Même si la signification exacte de ce qui doit survenir le 13 janvier 2013 reste à élucider (et laisse sans doute une certaine marge), les promesses faites donnent à entendre sans ambiguïté qu’un changement radical se trouve à l’horizon proche. Il reste à voir sous quelles formes cela motivera les fidèles du Rév. Moon, notamment ceux de la deuxième génération, et quelles seront les initiatives prises pour accompagner le processus.

A côté de l’avenir du monde, c’est aussi l’avenir du mouvement qui retient l’attention des observateurs. A première vue, l’on peut se demander si son successeur désigné, Hyung Jin Moon, ne va pas devoir endosser des habits taillés trop grands pour lui? Certes, il ne s’agit pas d’assumer un statut messianique: lors du 90e anniversaire de son père, répondant aux questions d’Associated Press, il comparait le rôle des enfants de Moon plutôt à celui d’apôtres auxquels il reviendrait de continuer à prêcher le message. S’il ne cesse d’exprimer son allégeance à son père et au rôle de celui-ci, le style de Hyung Jin Moon est très différent de celui de son père; il parle de façon beaucoup plus douce, plus structurée, souvent avec des notes sous les yeux, et il se rapproche d’un modèle de prédication plus classique.
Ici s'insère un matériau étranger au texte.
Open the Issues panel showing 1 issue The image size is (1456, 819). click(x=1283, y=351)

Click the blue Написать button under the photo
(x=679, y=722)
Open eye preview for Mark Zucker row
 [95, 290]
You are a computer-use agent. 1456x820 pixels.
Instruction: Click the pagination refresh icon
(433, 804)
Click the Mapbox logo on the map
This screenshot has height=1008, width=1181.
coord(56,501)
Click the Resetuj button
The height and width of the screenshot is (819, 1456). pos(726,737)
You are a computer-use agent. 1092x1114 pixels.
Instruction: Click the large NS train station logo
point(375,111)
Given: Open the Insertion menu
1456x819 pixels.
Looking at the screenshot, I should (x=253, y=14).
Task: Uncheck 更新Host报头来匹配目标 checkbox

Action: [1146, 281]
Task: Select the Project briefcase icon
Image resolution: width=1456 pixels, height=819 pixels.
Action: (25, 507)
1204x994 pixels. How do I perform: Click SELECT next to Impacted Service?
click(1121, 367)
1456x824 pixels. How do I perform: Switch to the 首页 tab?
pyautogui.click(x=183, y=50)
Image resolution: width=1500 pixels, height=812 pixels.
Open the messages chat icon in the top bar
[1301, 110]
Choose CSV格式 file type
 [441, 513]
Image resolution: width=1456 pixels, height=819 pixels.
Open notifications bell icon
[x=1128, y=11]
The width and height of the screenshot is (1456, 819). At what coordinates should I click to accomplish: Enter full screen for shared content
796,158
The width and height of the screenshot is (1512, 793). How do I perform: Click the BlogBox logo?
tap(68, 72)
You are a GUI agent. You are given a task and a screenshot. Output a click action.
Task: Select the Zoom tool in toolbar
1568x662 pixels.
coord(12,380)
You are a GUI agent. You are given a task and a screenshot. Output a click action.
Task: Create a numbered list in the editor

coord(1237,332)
Peut-être est-ce justement cela qui est nécessaire pour l’avenir du mouvement unificationniste. L’un des scénarios pourrait être sa transformation en une sorte d’Eglise comme les autres, malgré des doctrines uniques en leur genre. Hyung Jin Moon paraît avoir le profil indiqué pour systématiser les doctrines du mouvement. Tout cela pourrait déboucher sur une refonte assez profonde de l’unificationnisme au fil des ans — à supposer qu’il demeure uni et que le rôle de Hyung Jin Moon reste reconnu par tous les membres de sa famille et les autres figures influentes du groupe. Des évolutions divergentes ne peuvent être exclues.

Pour reprendre le titre d’un recueil d’études sociologiques sur les successions de fondateurs de nouveaux mouvements religieux, l’unificationnisme se trouve non seulement à la veille du test de la réalisation ou non de ses espérances d’un monde nouveau, mais aussi de l’amorce du tournant post-charismatique, quand son fondateur ne sera plus là pour tenir le gouvernail.